In robotic gynecologic surgeries, he said, about 95 percent of patients leave the hospital less than a day afterwards — compared to a norm of three or four days for traditional operations. Within three days, 75 percent of the patients are not taking any pain medication, and they generally return to normal routines within three to seven days. As for cost, robotic surgery is less expensive than conventional “open” surgery but a little more costly than laparoscopic procedures, Tillmanns said.

The head and neck surgery now done at Methodist University represents the newest wave in the technology. The hospital is one of a small number across the nation where it is available, said Samant, who is professor and head of the division of head and neck surgery at the University of Tennessee Health Science Center. As with other robotic surgeries, the operations are directed by surgeons manipulating hand and foot controls at a nearby console.

Samant, with his head pressed against a console and his hands gripping a controller, looks as if he could be directing ninja cyborgs or repelling an alien invasion in a video game. Actually, he’s seeing a close-up, 3-D image of Entrekin’s throat.
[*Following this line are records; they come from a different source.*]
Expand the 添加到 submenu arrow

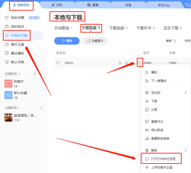(186, 93)
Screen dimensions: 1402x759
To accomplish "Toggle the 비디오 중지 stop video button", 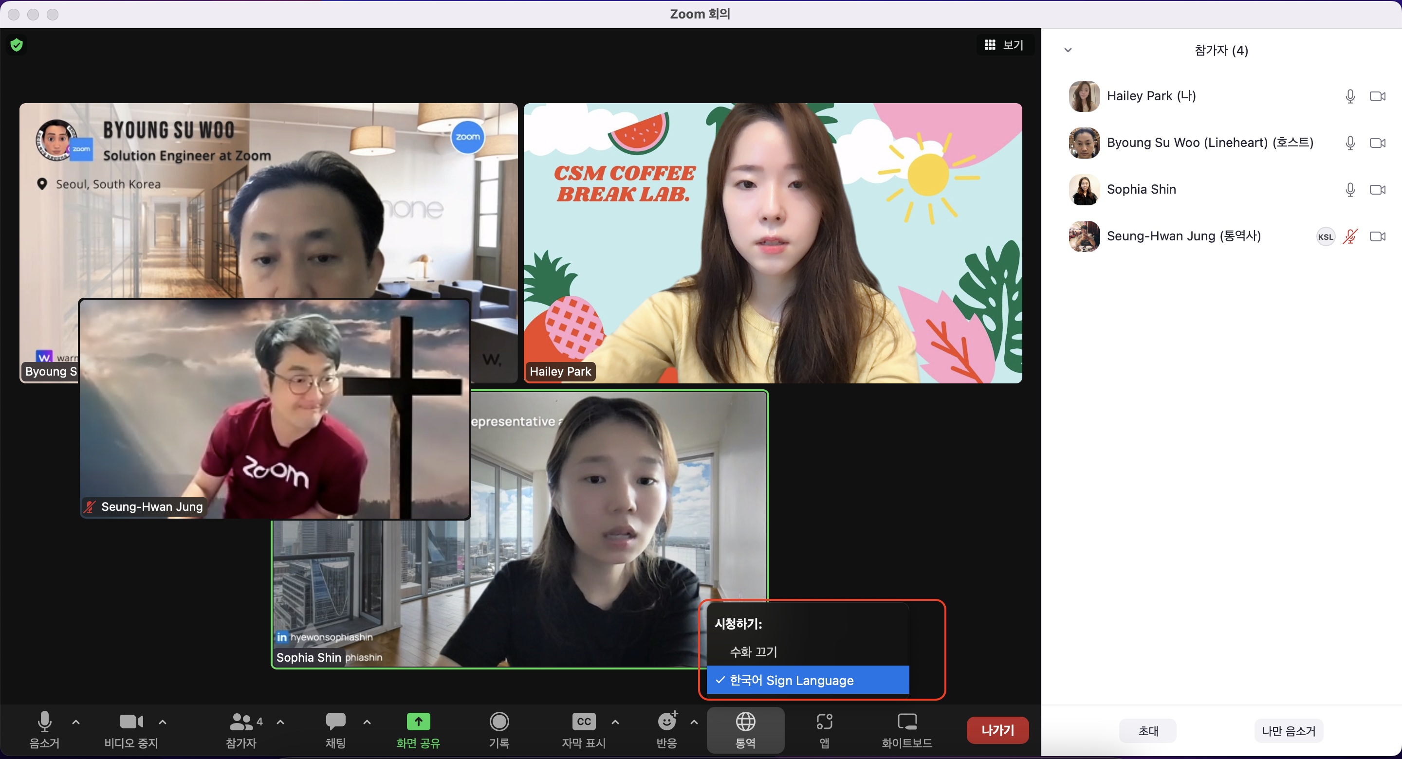I will click(131, 722).
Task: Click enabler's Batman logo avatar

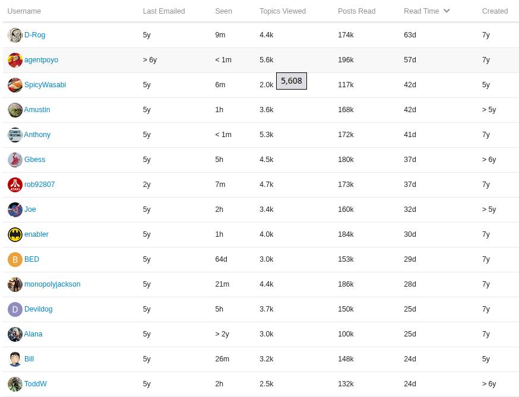Action: coord(15,235)
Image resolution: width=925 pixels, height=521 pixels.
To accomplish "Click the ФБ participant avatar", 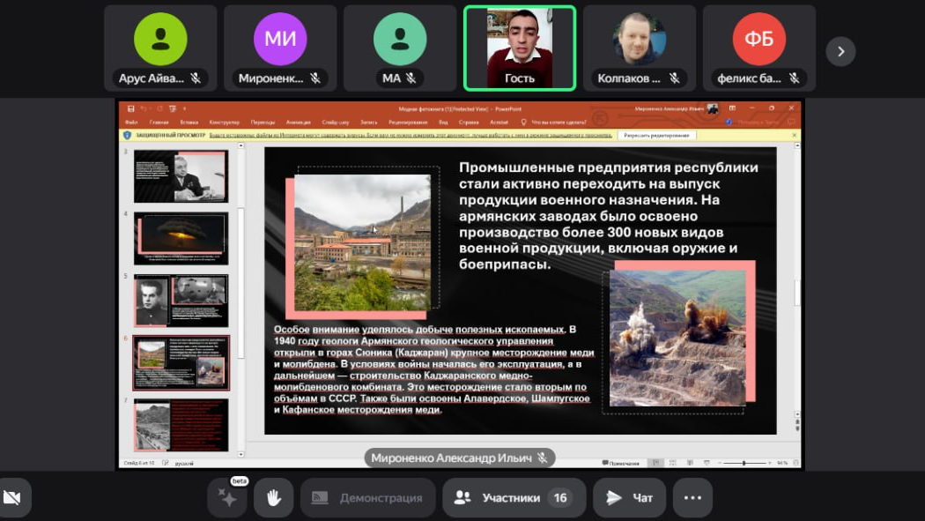I will click(x=759, y=40).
“When you’re looking at it, you almost want to reach out and operate with your hands,” he said later.

The movements of Samant’s hands are transmitted to the robot’s arms, which have all the maneuverability of human wrists. In addition to having smaller limbs capable of reaching places human hands can’t, the robot can filter out tremors for smoother, less error-prone movements than human limbs are capable of.

The patient, Entrekin, is a 56-year-old Air Force retiree and laid-off truck driver who, after noticing a lump on his neck, was diagnosed with advanced cancer of the tonsils and base of tongue. He never smoked and previously had been hospitalized only once.
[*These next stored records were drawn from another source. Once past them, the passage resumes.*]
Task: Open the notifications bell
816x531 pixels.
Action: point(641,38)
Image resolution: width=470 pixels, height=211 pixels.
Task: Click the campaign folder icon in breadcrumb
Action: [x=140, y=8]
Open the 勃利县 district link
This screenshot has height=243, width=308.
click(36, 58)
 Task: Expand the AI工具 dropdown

Entrekin, who has lived in Memphis for about 10 years, said he researched his options and was drawn to the benefits offered by robots. He said that if the only surgical option had been the traditional kind — requiring his jaw to be broken and lower face and throat cut open — he probably would have opted for just chemotherapy and radiation.

“That’s just so invasive, drastic,” Entrekin said.

Although he experienced some minor complications, Entrekin said he’s been pain-free since the operation and feels energetic and vital. He starts radiation in April and says he’s been given a good prognosis. Entrekin also said he wasn’t too nervous about the prospect of having a robot reach down his throat.

“I was less nervous (about that) than having my jaw cut open.”